Merriam-Webster Online’s definition, in pertinent part: “1a : a prior action that takes into account or forestalls a later action b : the act of looking forward; especially : pleasurable expectation 3a : visualization of a future event or state.”
I think there’s positive anticipation (PA), as in definition 3a, but also negative anticipation (NA). When you have PA, you’re looking forward to something you think will be good, fun: a romantic date, a vacation or spa visit. PA could also be the payoff of a goal you’ve worked toward: the release of your book, opening night of a play you’re in.
With NA, the approaching event is likely to be unpleasant or something you wish you could avoid: a medical procedure or an unwelcome or unfamiliar project at work. For some, NA might even include giving a speech (often first on lists of top fears). A big portion of NA is fear. Maybe we believe that by worrying about what’s to come, we can prepare ourselves for the worst.
The problem with even good anticipation is that you’re not living in the moment…you’re living in the unknowable, unpredictable future. While PA may make you smile and inspire pleasurable feelings, on some level it’s an avoidance of whatever is happening right now. Too much PA might raise expectations that reality doesn’t meet. Instead of enjoying the event, you could end up disappointed. “What if…” may help many writers with plots, but in real life too much of it may not be a good thing.
Of course some preparation is important. Most of us wouldn’t want to go on that big date without figuring out where we’re going. In Chicago, not making a dinner reservation or buying theatre tickets ahead of time could put quite a damper on things.
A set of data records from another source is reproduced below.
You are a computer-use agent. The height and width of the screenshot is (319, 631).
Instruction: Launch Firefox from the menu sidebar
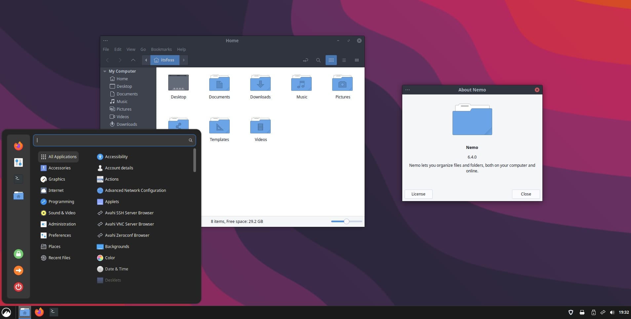click(x=19, y=146)
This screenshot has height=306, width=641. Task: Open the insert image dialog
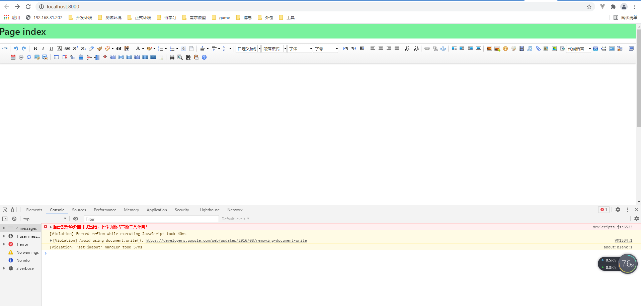tap(489, 49)
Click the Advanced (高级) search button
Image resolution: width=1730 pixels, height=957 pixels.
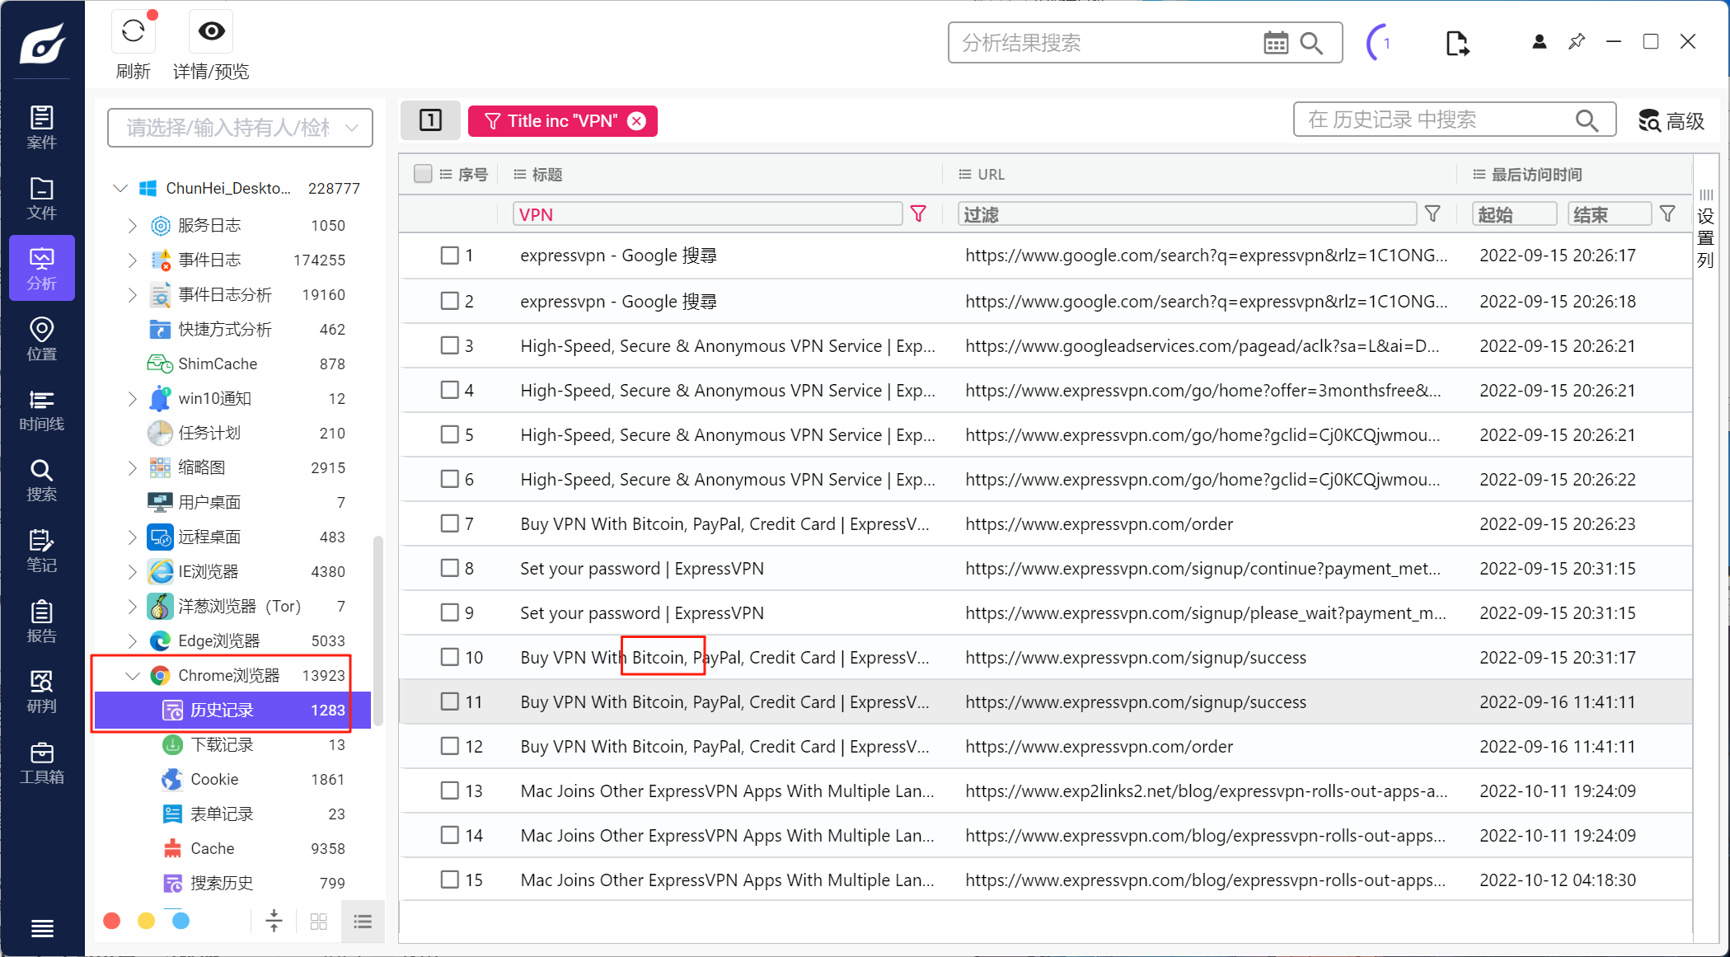click(x=1671, y=121)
Nor would most of us agree to undergo many medical procedures without researching providers and options.
The key, I think, is to control anticipation and not let it control you. Consider: 1) Not letting NA, often fear of the unknown, paralyze you from moving forward or keep you from trying new things. 2) Don’t allow PA to build up so much that an approaching event takes on a meaning or importance out of proportion, or that’s unlikely to be reached by what actually happens.
Be the kid who can enjoy whatever birthday gift she receives, not the kid who’s worried she won’t get what she wants or only wanted a pony and refuses to be happy with anything else.